Feeling the sun beginning to burn the skin on his shoulders, he lowered himself down into the water up to his jawline. The heat felt good, cleansing; Howard had never understood the people who went north on summer vacation. These girls across from him had it right. Since his role at the conference was minimal, he had looked forward to the trip as a vacation, a chance to get away from the office and from home. Over the past year or two, he and his wife together had grown apathetic, content to occupy the same life without sharing it. The process had been gradual, and Howard had only noticed when he found himself returning the flirtations of a coworker, without the stab of anxiety that Ellen might perceive a change in him. To Howard, this trip was as much an attempt to compel he and Ellen to notice each other again after his absence as it was to distance himself from the rising temptation.
The girl in the middle of the three reached her hands down toward her hips to find the strings to retie her suit, and Howard’s eyes snapped toward the motion, following her hands, watching if perhaps the gaps still left by her bikini might open more in the process. But she was careful, practiced at tying them without looking, and quickly had her exposures concealed. She rolled over and sat up, took a drink from a tall, sweating glass. Then she stood and walked up to the side of the pool and, clamping her nose between knuckle and thumb, stepped away from the edge.

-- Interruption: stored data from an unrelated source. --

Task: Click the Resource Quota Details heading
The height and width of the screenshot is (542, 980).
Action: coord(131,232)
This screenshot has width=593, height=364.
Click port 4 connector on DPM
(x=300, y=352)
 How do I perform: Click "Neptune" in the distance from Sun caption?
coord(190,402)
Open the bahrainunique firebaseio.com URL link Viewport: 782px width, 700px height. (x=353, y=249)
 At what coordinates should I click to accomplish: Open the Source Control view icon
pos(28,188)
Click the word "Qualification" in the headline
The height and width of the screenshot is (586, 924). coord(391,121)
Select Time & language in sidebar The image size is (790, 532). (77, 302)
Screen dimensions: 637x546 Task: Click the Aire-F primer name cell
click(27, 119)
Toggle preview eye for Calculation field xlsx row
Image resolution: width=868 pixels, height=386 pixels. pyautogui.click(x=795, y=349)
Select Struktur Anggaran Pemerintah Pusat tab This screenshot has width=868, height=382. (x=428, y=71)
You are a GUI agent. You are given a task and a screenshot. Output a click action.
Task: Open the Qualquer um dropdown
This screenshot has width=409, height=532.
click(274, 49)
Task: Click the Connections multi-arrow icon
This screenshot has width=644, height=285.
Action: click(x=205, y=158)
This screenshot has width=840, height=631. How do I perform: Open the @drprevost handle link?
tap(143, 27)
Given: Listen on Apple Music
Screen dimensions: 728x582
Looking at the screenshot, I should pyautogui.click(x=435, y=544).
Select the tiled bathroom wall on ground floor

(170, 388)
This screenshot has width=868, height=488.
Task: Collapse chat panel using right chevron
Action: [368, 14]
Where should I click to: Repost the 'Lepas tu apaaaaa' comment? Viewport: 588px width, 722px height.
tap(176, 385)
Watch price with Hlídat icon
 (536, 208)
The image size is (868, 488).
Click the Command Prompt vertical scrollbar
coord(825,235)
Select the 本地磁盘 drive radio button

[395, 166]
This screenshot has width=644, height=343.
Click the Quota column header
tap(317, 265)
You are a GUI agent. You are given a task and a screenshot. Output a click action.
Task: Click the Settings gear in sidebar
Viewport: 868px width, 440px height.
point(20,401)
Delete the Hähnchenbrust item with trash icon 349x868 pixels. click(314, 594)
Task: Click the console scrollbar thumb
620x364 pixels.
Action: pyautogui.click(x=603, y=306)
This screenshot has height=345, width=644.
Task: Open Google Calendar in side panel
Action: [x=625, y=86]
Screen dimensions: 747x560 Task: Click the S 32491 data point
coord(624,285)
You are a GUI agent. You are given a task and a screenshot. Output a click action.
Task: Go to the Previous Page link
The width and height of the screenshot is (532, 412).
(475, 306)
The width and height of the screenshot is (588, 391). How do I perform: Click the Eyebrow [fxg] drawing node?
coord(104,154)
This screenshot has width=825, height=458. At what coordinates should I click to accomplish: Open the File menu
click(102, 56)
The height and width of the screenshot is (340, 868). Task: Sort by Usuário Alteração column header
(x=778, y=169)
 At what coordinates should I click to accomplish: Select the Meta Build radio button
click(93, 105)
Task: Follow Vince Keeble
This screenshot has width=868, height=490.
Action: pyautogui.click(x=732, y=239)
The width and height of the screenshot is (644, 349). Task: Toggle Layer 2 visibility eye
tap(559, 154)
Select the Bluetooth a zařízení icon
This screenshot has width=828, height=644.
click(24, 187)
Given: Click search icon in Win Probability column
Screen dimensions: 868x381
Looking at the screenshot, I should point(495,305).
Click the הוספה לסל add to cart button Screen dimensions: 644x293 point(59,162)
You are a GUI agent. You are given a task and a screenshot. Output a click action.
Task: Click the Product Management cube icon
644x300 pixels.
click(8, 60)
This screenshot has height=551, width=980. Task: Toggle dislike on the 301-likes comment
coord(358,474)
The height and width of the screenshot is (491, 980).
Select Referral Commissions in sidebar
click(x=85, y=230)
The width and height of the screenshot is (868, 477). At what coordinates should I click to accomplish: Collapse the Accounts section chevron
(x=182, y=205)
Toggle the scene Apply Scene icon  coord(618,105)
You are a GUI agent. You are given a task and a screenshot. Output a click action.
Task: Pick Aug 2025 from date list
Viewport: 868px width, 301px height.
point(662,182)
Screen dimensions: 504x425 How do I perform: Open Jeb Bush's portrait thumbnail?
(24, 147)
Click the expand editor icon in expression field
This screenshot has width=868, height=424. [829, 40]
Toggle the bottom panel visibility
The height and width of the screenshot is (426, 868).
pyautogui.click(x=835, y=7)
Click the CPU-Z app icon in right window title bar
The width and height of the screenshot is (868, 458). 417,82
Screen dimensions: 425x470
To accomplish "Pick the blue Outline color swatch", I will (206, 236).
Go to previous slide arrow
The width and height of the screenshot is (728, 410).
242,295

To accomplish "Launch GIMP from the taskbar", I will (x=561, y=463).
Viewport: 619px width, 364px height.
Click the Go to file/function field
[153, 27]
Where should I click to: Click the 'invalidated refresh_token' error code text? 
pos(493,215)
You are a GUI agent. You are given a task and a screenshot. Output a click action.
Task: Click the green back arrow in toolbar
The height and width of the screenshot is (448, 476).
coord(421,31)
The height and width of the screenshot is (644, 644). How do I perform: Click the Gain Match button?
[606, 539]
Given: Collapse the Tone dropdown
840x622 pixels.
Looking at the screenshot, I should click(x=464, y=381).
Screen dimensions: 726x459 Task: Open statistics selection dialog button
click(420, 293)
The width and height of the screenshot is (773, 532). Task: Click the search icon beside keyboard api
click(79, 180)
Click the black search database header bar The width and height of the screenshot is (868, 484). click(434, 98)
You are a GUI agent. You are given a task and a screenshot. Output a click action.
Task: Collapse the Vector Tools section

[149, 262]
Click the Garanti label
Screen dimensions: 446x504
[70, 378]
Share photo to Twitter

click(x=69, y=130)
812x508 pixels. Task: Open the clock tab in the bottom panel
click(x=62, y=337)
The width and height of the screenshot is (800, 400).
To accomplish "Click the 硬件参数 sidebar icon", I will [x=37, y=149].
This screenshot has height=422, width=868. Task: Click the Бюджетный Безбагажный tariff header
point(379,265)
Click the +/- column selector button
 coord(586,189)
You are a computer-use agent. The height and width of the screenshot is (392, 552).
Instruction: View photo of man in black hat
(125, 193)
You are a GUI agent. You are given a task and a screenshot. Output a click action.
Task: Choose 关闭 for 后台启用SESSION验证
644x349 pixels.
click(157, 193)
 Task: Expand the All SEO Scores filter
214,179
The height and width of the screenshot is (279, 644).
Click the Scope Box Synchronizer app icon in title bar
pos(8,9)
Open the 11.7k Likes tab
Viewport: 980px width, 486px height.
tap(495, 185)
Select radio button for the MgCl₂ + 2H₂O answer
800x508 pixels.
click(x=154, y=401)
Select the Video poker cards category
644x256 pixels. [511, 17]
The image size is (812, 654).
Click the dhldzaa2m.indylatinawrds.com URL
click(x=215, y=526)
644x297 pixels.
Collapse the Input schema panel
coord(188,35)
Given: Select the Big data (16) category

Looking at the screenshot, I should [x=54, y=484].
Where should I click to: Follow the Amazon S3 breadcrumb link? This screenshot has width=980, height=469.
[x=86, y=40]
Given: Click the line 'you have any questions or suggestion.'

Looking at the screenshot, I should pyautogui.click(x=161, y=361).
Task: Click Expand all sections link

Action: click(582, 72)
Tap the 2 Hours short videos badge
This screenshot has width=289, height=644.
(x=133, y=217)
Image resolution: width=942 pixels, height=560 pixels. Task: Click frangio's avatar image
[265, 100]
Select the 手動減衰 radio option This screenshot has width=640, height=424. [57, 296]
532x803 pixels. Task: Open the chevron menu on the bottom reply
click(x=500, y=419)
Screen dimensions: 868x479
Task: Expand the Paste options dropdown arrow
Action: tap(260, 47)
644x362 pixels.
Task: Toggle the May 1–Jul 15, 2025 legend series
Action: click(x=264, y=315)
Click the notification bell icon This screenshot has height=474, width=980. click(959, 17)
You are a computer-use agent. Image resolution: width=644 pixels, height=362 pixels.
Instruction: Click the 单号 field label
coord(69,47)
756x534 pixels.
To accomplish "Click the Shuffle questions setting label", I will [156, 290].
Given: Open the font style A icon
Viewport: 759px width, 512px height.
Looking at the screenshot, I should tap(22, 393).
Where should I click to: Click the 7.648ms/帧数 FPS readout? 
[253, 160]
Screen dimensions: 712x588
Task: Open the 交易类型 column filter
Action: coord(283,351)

By the time the wave of her entry rose up against Howard’s lips, she was swimming a casual breaststroke lengthwise across the pool, passing by him midway through each lap. Her hair was loose, slick when her head breached the surface, filamentous below, and Howard thought of mermaids and sirens, of river currents and the tide, and sailors lost at sea, who never knew they had drowned. He wanted to submerse himself completely and open his eyes underwater to see her better, wishing he had goggles; he wanted to swim forward and by intentional mistake collide with her, to stop her, to be noticed. The longer she swam, though back and forth, the farther away she seemed, and yet he didn’t want her to stop, either. Finally she did, standing hip-deep in the water as she squeezed water from her hair, then pushed herself up and turned to sit on the edge of the pool, glancing across it briefly in his direction.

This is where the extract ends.